(EXCERPTED RECORDS)
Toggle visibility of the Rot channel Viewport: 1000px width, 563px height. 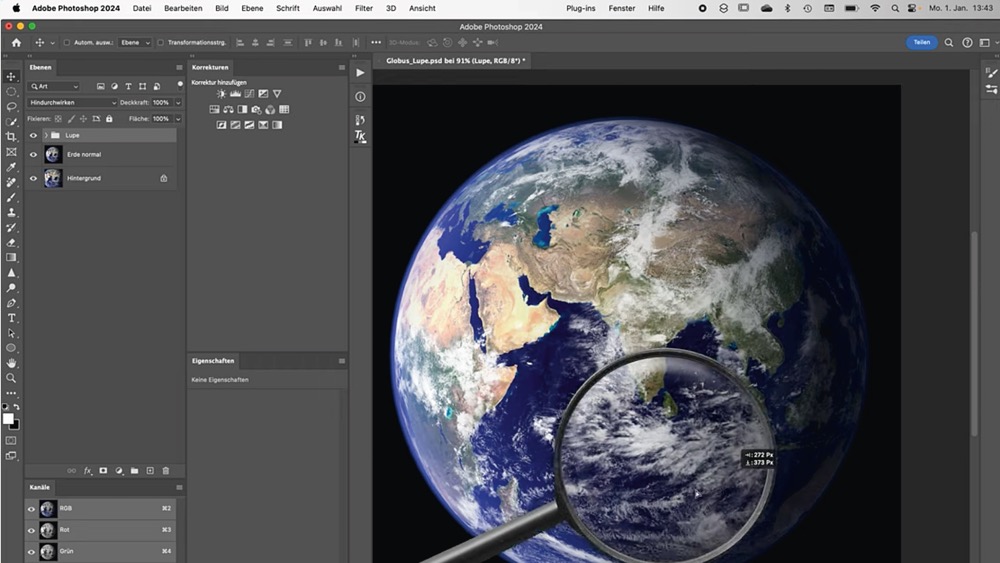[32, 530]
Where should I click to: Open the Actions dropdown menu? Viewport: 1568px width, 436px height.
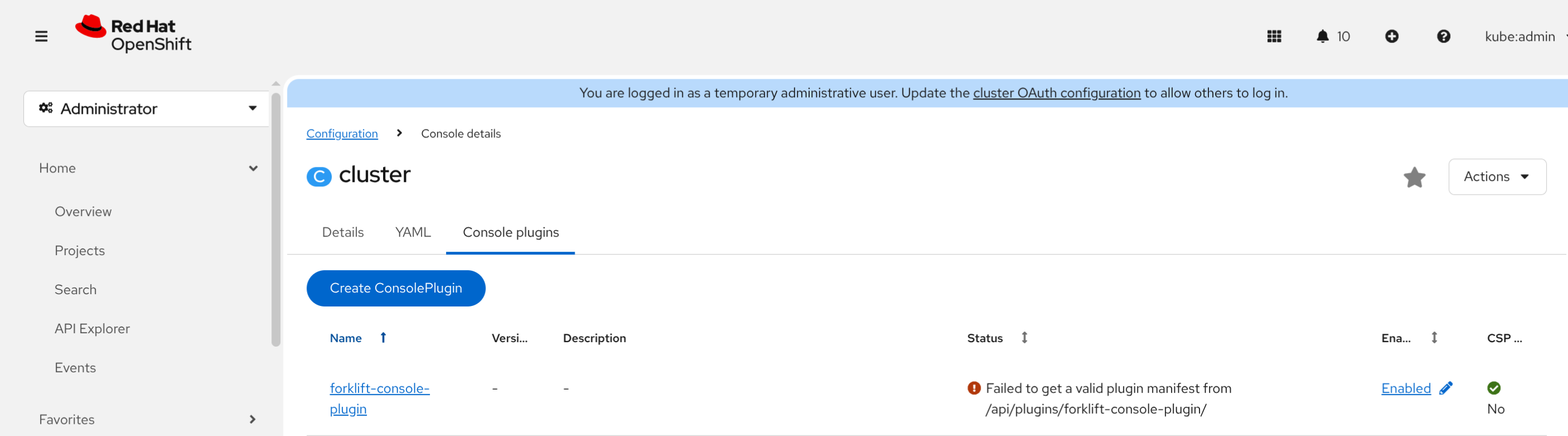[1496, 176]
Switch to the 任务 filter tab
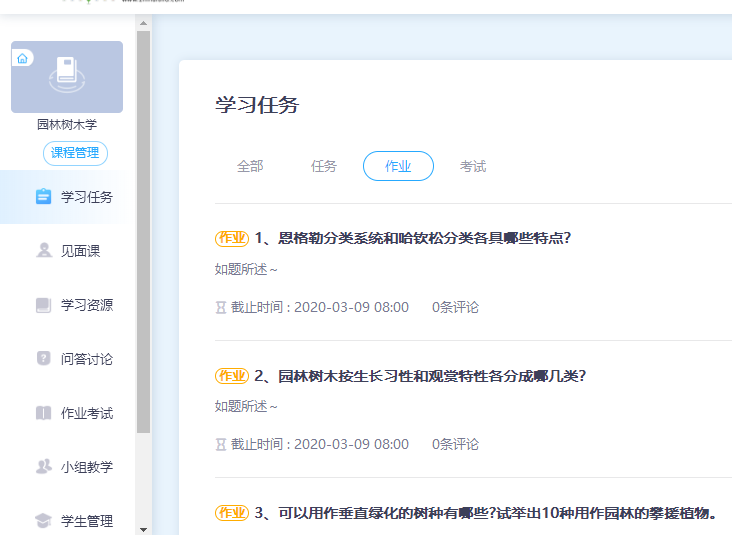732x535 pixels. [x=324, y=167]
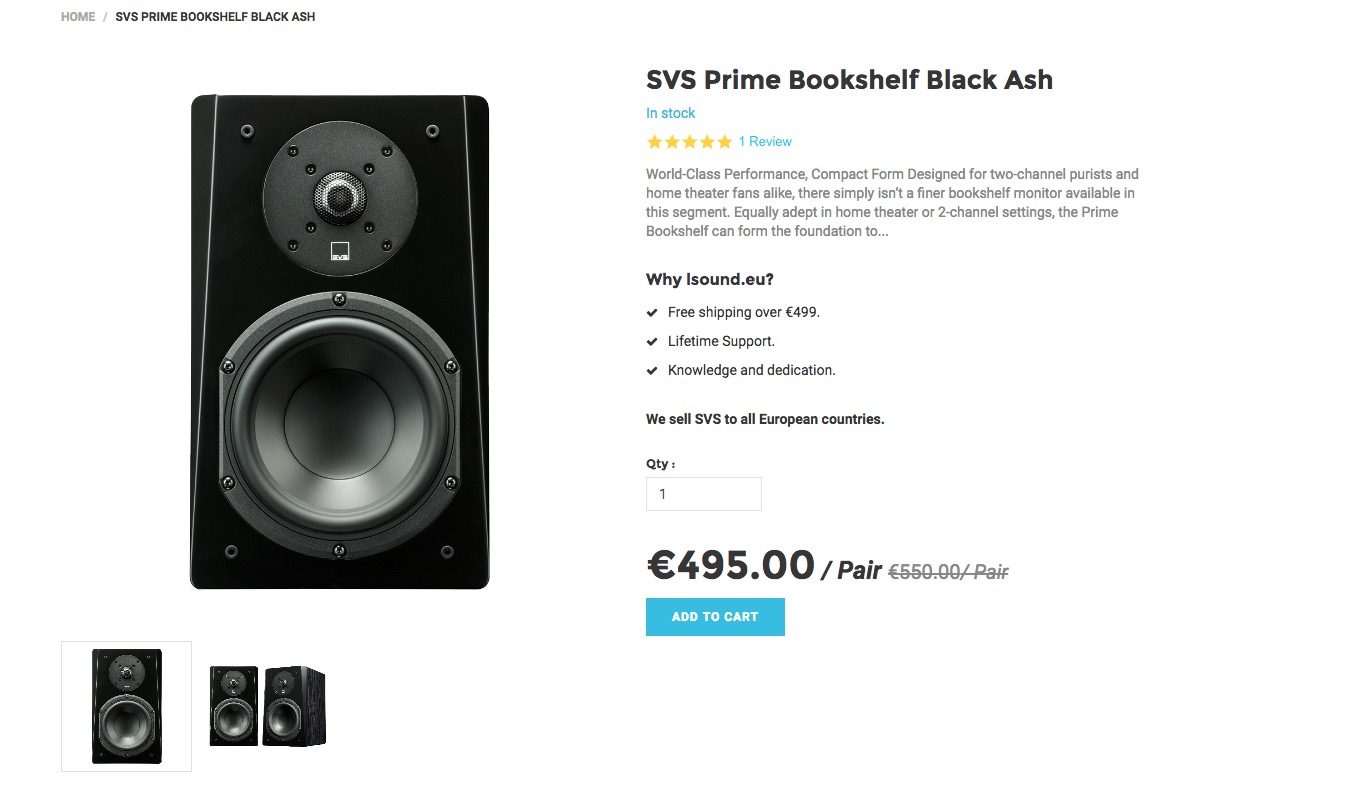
(End EXCERPTED RECORDS)
• _EXERCISE REQUIREMENTS_: Your answer must be exactly the lines from the one with "Where should I" through the last line of the entries, both included, with no pictures; please add nothing else.

• _TASK RESPONSE_:
Where should I click to: Open the Actions dropdown menu? Viewport: 1568px width, 436px height.
[1496, 176]
Switch to the 任务 filter tab
732x535 pixels. [x=324, y=167]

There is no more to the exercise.